Bundestag debattiert über geplanten Werteunterricht in Berlin

Berlin (epd). Der geplante Werteunterricht in Berlin wird nun auch den Bundestag beschäftigen. Die Unionsfraktion habe nach diesem "aggressiven Akt gegen Religion in unserer Gesellschaft" eine Aktuelle Stunde beantragt, sagte der Parlamentarische Geschäftsführer Norbert Röttgen am Dienstag in Berlin. Die Berliner CDU kündigte eine Klage vor dem Landesverfassungsgerichtshof an, sobald ein Gesetzentwurf zum Werteunterricht in das Parlament eingebracht worden ist.

Ein verpflichtendes Wertefach ohne Abwahlmöglichkeit zugunsten eines Religionsunterrichtes sei mit dem Grundgesetz und dem Recht auf freie Religionsausübung nicht vereinbar, erklärte der CDU-Landesvorsitzende Joachim Zeller. Der Staat dürfe nicht die religiösen Bildungsinhalte in den Schulen bestimmen.

Bundestagspräsident Wolfgang Thierse (SPD) äußerte unterdessen erneut verfassungsrechtliche Bedenken gegen die Einführung eines staatlichen Wertefachs. Der Staat sei verpflichtet, die Religionsfreiheit zu garantieren und das Elternrecht zu respektieren, sagte Thierse der "Berliner Morgenpost". Allerdings müsse nun erst einmal abgewartet werden, welche Festlegungen über Inhalte, Lehrpläne und Lehrkräfte für das künftige Fach getroffen werden.

Der Berliner Landesverband der SPD hatte am Wochenende beschlossen, vom Schuljahr 2006/2007 an Lebenskunde/Ethik/Religionskunde von der siebten Klasse an für alle Schüler als Pflichtfach einzuführen. Zudem soll das Fach nicht zu Gunsten von Religionsunterricht abgewählt werden können. Der von den Kirchen und Religionsgemeinschaften verantwortete Unterricht bleibe ein freiwilliges Angebot.

Der Beschluss stößt nicht nur in der CDU, sondern auch in der Bundes-SPD auf heftige Kritik. Die Berliner Sozialdemokraten unterschätzten offensichtlich die Bedeutung des Religiösen, schrieb der Außenpolitiker Karsten Voigt in einem Gastbeitrag für die "Berliner Zeitung". Das Abdrängen des Religionsunterrichtes in die Privatsphäre werde die Integration unterschiedlicher religiöser Gruppen in die Gesellschaft nicht fördern.
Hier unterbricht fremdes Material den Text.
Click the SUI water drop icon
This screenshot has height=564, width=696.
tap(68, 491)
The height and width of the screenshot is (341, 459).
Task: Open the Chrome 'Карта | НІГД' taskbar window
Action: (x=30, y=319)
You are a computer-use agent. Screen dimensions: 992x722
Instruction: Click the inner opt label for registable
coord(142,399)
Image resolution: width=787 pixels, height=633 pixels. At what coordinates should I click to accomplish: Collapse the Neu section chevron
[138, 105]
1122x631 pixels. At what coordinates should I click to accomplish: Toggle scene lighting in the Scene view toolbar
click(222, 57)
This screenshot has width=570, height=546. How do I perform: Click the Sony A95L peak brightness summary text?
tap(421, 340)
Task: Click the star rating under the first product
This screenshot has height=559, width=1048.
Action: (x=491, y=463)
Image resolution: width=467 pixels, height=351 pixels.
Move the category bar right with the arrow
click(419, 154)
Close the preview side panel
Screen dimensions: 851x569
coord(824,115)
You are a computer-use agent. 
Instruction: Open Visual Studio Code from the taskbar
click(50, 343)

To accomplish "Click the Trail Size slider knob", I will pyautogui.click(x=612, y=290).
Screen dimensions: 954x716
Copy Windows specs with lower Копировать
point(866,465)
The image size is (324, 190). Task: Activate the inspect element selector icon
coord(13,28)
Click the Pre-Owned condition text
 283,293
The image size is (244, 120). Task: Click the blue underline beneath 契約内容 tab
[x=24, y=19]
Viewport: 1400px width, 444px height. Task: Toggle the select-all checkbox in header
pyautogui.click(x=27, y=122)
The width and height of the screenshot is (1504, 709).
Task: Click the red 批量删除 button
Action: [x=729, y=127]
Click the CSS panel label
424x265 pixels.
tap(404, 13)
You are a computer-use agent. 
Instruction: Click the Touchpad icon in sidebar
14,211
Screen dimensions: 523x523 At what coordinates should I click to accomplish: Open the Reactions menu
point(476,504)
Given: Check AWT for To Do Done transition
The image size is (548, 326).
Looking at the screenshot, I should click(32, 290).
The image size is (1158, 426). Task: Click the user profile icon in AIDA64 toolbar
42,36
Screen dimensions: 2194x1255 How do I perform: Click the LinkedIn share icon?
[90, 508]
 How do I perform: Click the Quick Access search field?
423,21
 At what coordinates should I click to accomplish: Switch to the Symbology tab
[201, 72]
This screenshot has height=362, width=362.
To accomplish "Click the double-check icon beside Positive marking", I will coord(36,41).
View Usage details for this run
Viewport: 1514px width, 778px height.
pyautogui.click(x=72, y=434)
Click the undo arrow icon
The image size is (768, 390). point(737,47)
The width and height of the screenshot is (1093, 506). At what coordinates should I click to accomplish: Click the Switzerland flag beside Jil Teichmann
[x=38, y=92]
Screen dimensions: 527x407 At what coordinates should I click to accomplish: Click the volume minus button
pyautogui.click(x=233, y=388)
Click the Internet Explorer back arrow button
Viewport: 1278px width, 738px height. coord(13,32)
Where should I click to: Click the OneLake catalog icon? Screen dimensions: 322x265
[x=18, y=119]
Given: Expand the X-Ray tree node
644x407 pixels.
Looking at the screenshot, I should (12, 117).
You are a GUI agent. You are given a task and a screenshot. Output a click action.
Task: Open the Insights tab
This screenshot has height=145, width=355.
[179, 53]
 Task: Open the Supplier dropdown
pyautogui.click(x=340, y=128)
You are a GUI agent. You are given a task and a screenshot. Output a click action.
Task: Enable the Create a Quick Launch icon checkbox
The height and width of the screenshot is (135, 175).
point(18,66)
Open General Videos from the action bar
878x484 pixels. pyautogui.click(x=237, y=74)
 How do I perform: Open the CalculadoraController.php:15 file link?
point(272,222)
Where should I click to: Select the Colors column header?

Eine Klage gegen den Werteunterricht hält der Berliner Verfassungsrechtler Bernhard Schlink für aussichtslos. "Es macht überhaupt keinen Sinn, zu klagen", sagte er dem Berliner "Tagesspiegel". Das Grundgesetz zwinge Berlin nicht zu einem Wahlpflichtmodell, so Schlink. Er riet den Kirchen, an dem neuen Lehrplan mitzuarbeiten und sich nicht "trotzig zu verweigern".